While educators aim to create inclusive environments that adequately support all students, those with dyslexia often need extra interventions to achieve proficient reading and writing skills.
As a neurodevelopmental disorder affecting language and underlying reading-related processing, dyslexia can significantly impact a student's reading, writing and spelling abilities. If left undiagnosed and unaddressed, it can leave students frustrated and low on confidence, at best.
October is Dyslexia Awareness Month. That makes now an ideal time for schools and districts to evaluate their approach to serving students who are at risk for dyslexia and those who have been diagnosed. By fostering a compassionate and team-centered approach, educators can help guide students with dyslexia toward accurate and fluent decoding, increased reading comprehension, improved self-esteem and a brighter future. Here are three ways educators can ensure they are providing the scaffolding students with dyslexia need to succeed.
1. Make universal screening the first step
Recognizing dyslexia in the classroom can be challenging. Universal screening is an inclusive way to ensure students at risk are identified early. The number of children receiving special education services varies widely across U.S. states, potentially due to inconsistencies in identifying students who need support. Making universal screening foundational is vital to ensuring all learners have the opportunity to build the reading confidence they need to thrive.
That’s just the first step, says Tina Eichstadt, an ASHA-certified speech-language pathologist and senior product manager for Pearson. While praising the progress educators have made in advancing the focus on screening, she observes confusion from educational teams in translating those results into diagnostic and intervention/instruction processes.
“The central question must be: ‘What's next?’ What’s the next step for instruction and/or intervention for all students, especially those at risk? How should the school community align and then communicate with families?” she says. “Districts often come to our team for support in navigating these post-screening decisions, and the answer is to build an integrated group of diverse professionals who have expertise across general and special education domains — and give them the power to make resourcing decisions.”
2. Create a network of “experts as deciders”
One trend Eichstadt has noticed is a merging of general and special education views as part of universal screening. One example is rapid automatized naming (RAN), which just a few years ago would only have been part of a diagnostic process in a special education workflow rather than a general education measurement tool.
Blending these measurement areas within universal screening opens the door for general education teachers to work more closely with special education staff, such as reading specialists, educational diagnosticians, speech-language pathologists and school psychologists, to make recommendations about interventions as a team.
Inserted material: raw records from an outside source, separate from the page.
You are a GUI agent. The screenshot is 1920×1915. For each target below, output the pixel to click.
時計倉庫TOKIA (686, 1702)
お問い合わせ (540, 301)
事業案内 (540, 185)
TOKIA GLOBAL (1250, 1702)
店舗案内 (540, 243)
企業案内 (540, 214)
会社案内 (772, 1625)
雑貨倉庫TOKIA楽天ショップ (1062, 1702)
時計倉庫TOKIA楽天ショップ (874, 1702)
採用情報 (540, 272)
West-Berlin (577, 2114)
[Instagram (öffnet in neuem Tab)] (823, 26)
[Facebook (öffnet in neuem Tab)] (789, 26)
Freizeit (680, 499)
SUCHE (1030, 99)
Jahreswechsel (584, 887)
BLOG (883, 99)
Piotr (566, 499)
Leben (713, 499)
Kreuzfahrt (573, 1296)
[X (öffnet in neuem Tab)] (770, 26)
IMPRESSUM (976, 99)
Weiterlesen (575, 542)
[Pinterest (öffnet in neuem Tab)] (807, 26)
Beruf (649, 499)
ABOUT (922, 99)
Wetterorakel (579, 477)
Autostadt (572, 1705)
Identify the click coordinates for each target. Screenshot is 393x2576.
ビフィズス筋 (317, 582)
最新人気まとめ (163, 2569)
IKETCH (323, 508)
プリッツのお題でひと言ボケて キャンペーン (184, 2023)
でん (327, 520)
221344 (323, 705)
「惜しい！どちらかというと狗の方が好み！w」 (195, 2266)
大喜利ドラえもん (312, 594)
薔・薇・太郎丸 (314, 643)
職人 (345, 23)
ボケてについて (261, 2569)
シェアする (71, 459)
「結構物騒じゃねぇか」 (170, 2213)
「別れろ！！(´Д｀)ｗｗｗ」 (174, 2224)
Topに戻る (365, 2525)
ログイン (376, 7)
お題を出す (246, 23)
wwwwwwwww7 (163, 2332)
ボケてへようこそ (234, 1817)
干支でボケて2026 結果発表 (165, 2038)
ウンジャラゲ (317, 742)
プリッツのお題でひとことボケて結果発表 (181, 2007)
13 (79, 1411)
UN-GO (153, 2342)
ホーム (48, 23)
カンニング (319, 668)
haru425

One best practice Eichstadt has observed is school districts holding cross-functional, cross-departmental meetings where the entire team looks at universal screening data together. “I've seen magic in the school districts that take this approach,” she says. “They make better decisions and allocate resources more decisively, which supports student growth.”
3. Finding your place in the support ecosystem
While many districts have implemented this team approach, more work needs to be done. And the biggest barrier has to do with perception. “As we break down the silos between general and special education, we have to figure out new ways of working so all students benefit, including those in the middle who may be struggling but won't qualify for special education,” Eichstadt points out. “We need to come together for the kids in the middle in a way that will move the needle on educational outcomes, individually and collectively.”
She recommends educators determine their role in supporting students in two ways:
- On a day-to-day basis, such as through small reading group support.
- Holistically, such as by participating in monthly data meetings or a leadership group analyzing overall workflows and determining when and how measurement should happen during the year.
“Professionals need to be able to altitude shift — to run along the ground in daily work and then also rise to the 40,000-foot level to determine our individual places as part of the larger puzzle. There's value in both ends of that continuum, and it needs to be brought together in each of our minds.”
Educators play different roles and leverage different tools
Knowing which measurement tools fit into updated workflows can help educators make the best decisions for their students.
“Every school district has a suite of resources related to reading, writing and spelling, and they need to know which are related to dyslexia and struggling readers so they can tease out the questions they have and apply the right tool at the right time,” Eichstadt says.